AU2013会場に設けられたオートデスクの現場コーナー(写真:家入龍太。以下同じ) |
構造と設備が一体化した建物のモジュール展示 |
中でも、驚いたのは、オートデスクの現場コーナーに展示してあった墨出し機用のコントローラーです。タブレット端末を使ったコントローラーですが、
ナ、ナ、ナ、ナント、
画面にはBIMモデル
が写っているではありませんか。
そして画面の左上には、墨出しをするための移動方向や距離などが表示されるようになっています。
墨出し機をコントロールするためのタブレット端末。画面左上には位置決め用の指示、メイン画面にはBIMモデルが写っていた |
|||
|
実はこのコントローラーは、トプコンが今回、発表した墨出し機「LN-100」とセットで使うものなのです。トプコンはLN-100のAPI(外部から制御するための手順やデータ形式など)を公開しており、このコントローラーはオートデスクが開発したものなのです。
つまり、BIMベンダーが墨出し機のコントロールソフトを開発することにより、BIMと測量機器の融合が実現したというわけです。
米国オートデスク社社長兼CEOのカール・バス氏は「オートデスクはリアルな世界とバーチャルな世界をスムーズにつなぐことを目指している」と語りました。

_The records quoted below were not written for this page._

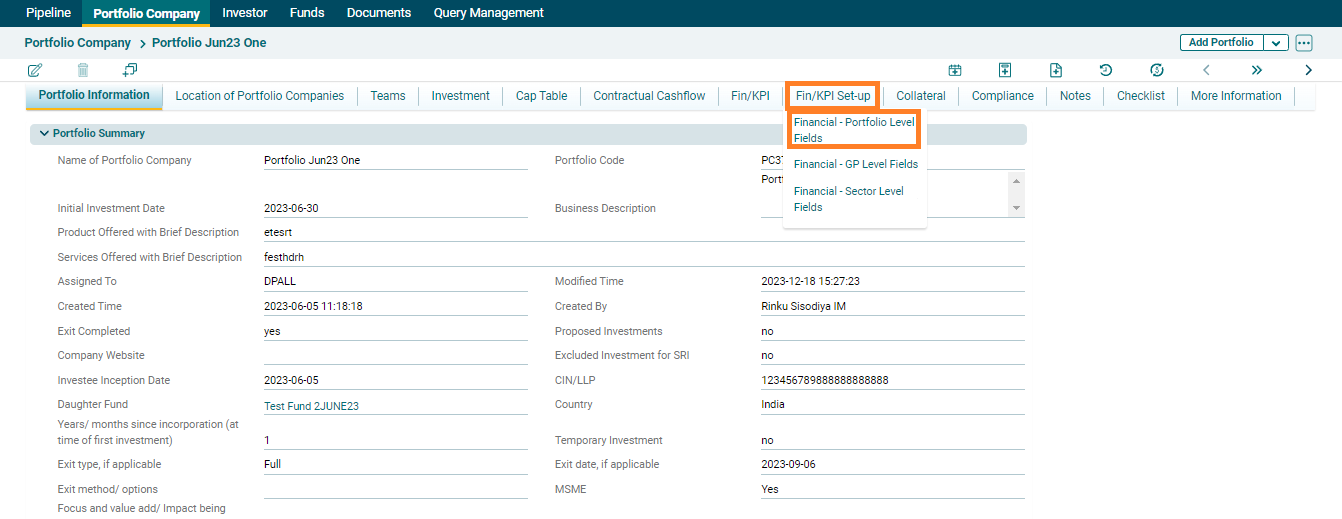Image resolution: width=1342 pixels, height=519 pixels.
Task: Switch to the Cap Table tab
Action: pyautogui.click(x=541, y=96)
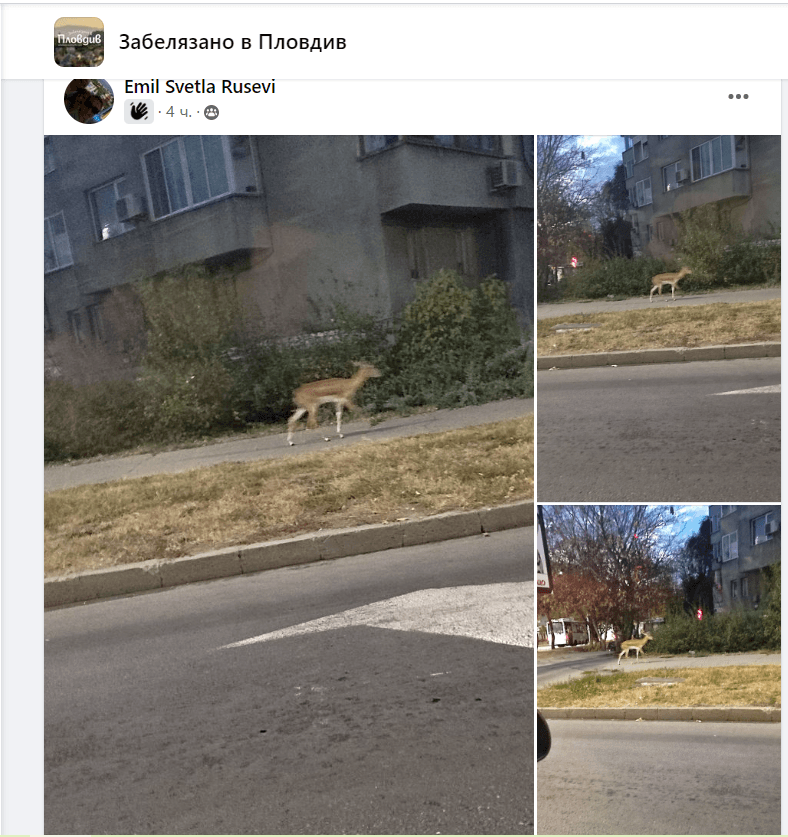Open the lower-right photo with autumn trees
Viewport: 788px width, 837px height.
pyautogui.click(x=659, y=669)

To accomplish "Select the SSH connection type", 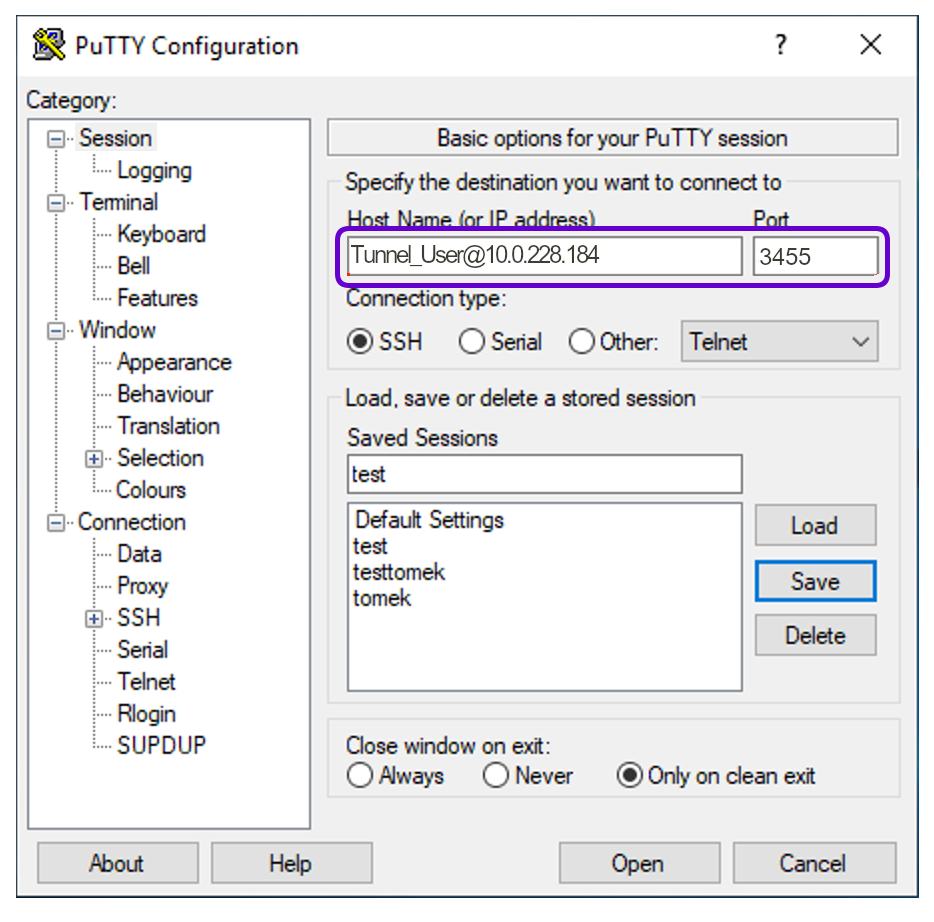I will pos(360,342).
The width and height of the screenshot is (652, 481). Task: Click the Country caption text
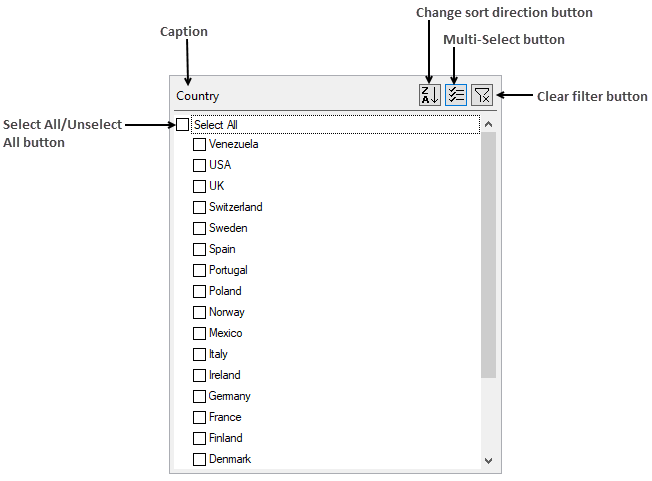pyautogui.click(x=198, y=96)
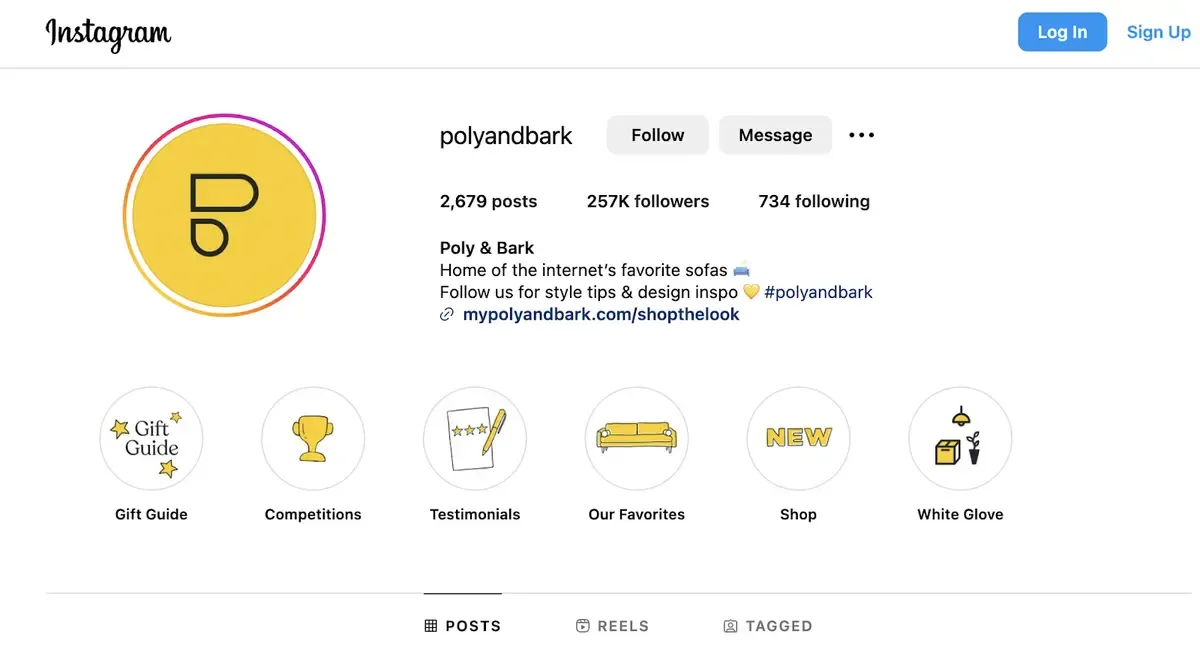Open the Competitions trophy highlight
Viewport: 1200px width, 649px height.
[x=313, y=438]
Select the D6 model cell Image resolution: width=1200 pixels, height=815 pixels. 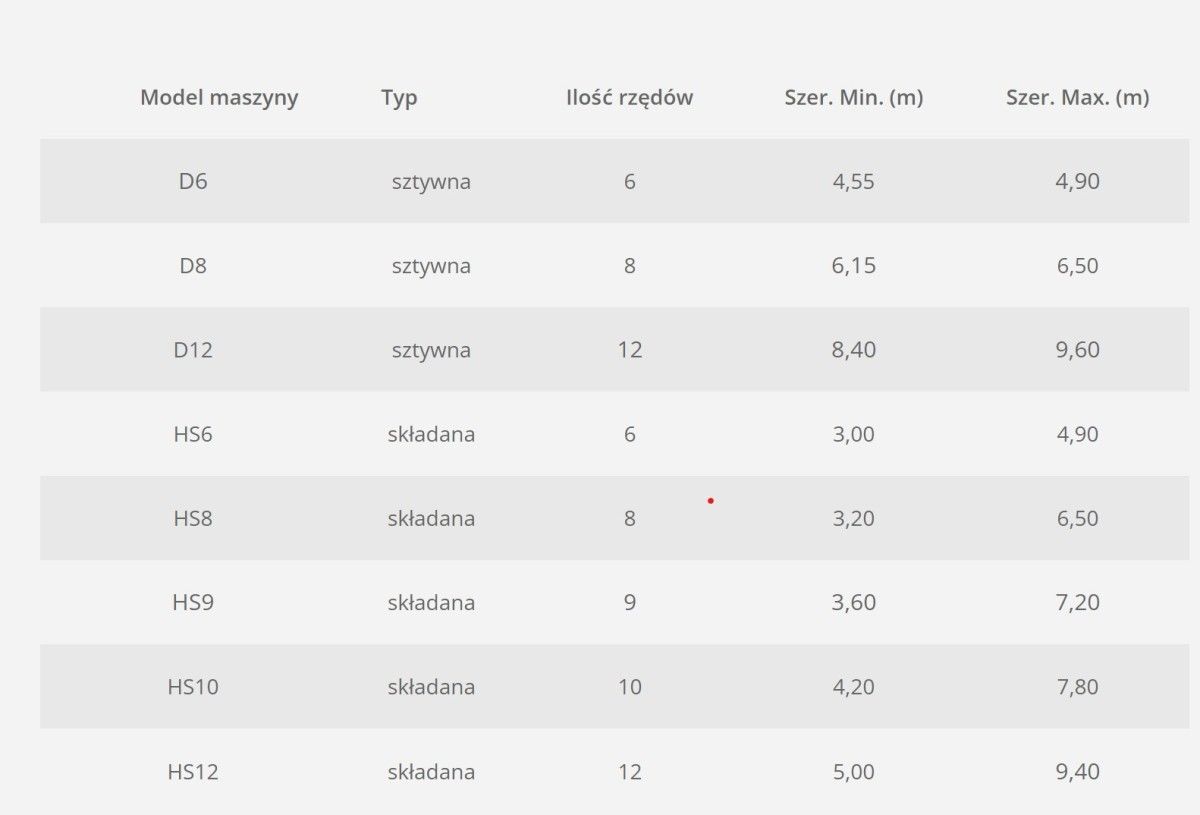coord(193,182)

BIMが施工段階や維持管理段階で使われるようになると、リアルとバーチャルの両世界がよく一致していることが求められます。
墨出し機は、BIMやCADというバーチャルな世界のデータを、リアルな世界に落とし込むための装置です。そこに今回、BIMが入り込んでいったというわけですね。
一方、リアルな世界をバーチャルなBIMやCIM(コンストラクション・インフォメーション・モデリング)の世界に取り込む装置としては、
3Dレーザースキャナー
があります。 最近、小型・軽量で300m以上の距離を計測できる3Dレーザースキャナーが各社から発売されています。 BIMやCIMで設計を始めるためのスタートとなるのは、やはり3Dの地形や現況構造物のデータです。 これまでの3Dレーザースキャナーは測量の専門家向きの機械でしたが、これからは設計者や現場の技術者自身が使って現場の現況を設計や施工管理に使う時代に入りつつあります。 そのため、設置や点群データの合成が楽に行える「顧客志向」の3Dレーザースキャナーも増えてきたようです。
トプコンの新型3Dレーザースキャナー「GLS-2000」。小型軽量で周囲360°×上下270°、距離350mの計測ができる |
ファローの新型3Dレーザースキャナー「Focus3D S120」。小型軽量で距離330mの計測ができる |
ライカの3Dレーザースキャナー |
測量機とBIM/CIMがシームレスに連携することで、バーチャルとリアルの連携も図りやすくなりますね。3Dマシンコントロールシステムなどへのシームレス展開も期待したいですね。